I pushed her away, partly because she was another man’s wife and partly because the other man was standing at the rear end of the breezeway, watching us. He had a pair of garden shears in his hand, which gleamed like a double dagger.
I picked up Zinnia’s hat and handed it to her. “Calm yourself, blondie,” I whispered. “Here’s the cymbidium king.”
She whispered back. “Did he see us?”
“Ask the cymbidiums.”
He moved towards us, an older, smaller, heavier version of his brother. His coloring was similar, red hair and pink complexion. It was his eyes that made the difference. They were sane, cynically and wearily sane. I looked down at the shears in his hand. He had a firm grip on them, and they were pointed at the middle of my body.

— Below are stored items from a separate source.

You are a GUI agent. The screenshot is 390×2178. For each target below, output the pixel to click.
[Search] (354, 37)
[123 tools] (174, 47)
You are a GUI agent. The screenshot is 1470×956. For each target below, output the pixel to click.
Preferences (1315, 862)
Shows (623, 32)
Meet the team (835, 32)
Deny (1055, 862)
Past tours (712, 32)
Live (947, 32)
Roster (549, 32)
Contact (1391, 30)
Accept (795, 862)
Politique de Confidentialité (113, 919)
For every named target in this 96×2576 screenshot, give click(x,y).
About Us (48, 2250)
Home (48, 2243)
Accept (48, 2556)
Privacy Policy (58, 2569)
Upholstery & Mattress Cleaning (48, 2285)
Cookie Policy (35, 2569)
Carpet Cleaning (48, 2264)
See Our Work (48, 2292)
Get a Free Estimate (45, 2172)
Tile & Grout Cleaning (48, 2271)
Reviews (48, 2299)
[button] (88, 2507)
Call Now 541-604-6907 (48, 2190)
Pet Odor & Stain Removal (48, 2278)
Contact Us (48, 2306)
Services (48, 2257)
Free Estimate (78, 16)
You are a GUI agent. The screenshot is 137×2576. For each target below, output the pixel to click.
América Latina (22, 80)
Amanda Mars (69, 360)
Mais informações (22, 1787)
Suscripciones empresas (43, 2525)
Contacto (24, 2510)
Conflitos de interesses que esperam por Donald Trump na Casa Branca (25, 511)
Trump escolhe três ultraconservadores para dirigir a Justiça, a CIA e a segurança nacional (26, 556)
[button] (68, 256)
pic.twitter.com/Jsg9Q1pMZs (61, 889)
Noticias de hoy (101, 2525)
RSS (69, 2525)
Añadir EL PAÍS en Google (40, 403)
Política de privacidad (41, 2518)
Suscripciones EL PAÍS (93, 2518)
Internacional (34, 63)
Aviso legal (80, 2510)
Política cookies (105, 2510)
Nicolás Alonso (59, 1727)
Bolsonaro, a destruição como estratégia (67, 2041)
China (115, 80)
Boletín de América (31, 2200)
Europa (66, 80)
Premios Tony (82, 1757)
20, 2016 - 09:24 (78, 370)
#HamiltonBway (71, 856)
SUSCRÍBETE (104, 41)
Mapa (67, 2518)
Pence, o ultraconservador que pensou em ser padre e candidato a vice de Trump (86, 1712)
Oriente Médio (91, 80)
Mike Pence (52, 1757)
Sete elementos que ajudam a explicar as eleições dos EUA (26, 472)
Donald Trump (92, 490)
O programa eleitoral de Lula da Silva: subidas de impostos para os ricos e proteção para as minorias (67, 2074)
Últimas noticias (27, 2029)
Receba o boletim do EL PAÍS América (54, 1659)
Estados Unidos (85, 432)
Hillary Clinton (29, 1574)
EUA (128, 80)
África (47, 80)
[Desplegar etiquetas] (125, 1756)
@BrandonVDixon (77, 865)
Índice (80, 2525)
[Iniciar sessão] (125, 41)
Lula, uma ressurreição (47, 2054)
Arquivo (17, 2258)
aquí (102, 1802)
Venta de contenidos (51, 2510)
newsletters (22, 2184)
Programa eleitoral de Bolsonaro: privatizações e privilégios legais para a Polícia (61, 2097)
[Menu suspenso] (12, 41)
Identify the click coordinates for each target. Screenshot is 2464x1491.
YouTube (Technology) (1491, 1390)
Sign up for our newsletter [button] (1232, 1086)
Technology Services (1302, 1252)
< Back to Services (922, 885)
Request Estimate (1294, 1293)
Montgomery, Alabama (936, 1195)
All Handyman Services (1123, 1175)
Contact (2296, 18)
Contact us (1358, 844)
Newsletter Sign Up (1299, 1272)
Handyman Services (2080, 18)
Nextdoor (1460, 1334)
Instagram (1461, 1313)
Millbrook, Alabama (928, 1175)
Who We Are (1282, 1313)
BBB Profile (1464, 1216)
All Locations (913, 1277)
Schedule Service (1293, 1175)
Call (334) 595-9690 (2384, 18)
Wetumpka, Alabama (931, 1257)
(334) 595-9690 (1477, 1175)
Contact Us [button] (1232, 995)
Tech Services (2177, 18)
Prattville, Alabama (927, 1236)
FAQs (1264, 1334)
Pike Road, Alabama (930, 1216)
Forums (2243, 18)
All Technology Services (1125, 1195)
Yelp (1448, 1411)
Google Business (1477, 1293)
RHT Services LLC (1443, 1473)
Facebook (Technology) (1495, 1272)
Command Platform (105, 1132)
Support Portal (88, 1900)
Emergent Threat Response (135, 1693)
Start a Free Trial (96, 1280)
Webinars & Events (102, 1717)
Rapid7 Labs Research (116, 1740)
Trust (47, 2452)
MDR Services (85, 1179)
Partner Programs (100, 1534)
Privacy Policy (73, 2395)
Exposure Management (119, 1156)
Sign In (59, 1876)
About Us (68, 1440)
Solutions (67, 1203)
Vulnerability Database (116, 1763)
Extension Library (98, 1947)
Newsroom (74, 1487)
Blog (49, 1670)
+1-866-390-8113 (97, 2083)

“Out,” he said. “Get out.”
“You don’t know who I am.”
“I don’t care who you are. If you don’t want to be gelded, get off my property and stay off my property. That includes my wife.”
She was standing flat against the adobe wall, holding the hat in front of her like a flimsy shield. “Take it easy now, Jerry. I got something in my eye. This gentleman was trying to remove it.”
He stood with his short legs planted wide apart, peering at me out of pale eyes. Their whites were yellowish from some internal complaint: bad digestion or bad conscience. “Is that how he got the lipstick on his face?”
“He didn’t get it from me.” But her hand went to her mouth.
“Who did he get it from then?”
“From Milly, probably. They came up here together. She’s in the house now.”
“You’re a liar, Zinnia. You always have been a liar. It’s a wonder you’re not better at it with all that practice.”
“I’m not lying. Milly is in the house.”
He turned to me. “Are you a friend of Milly’s?”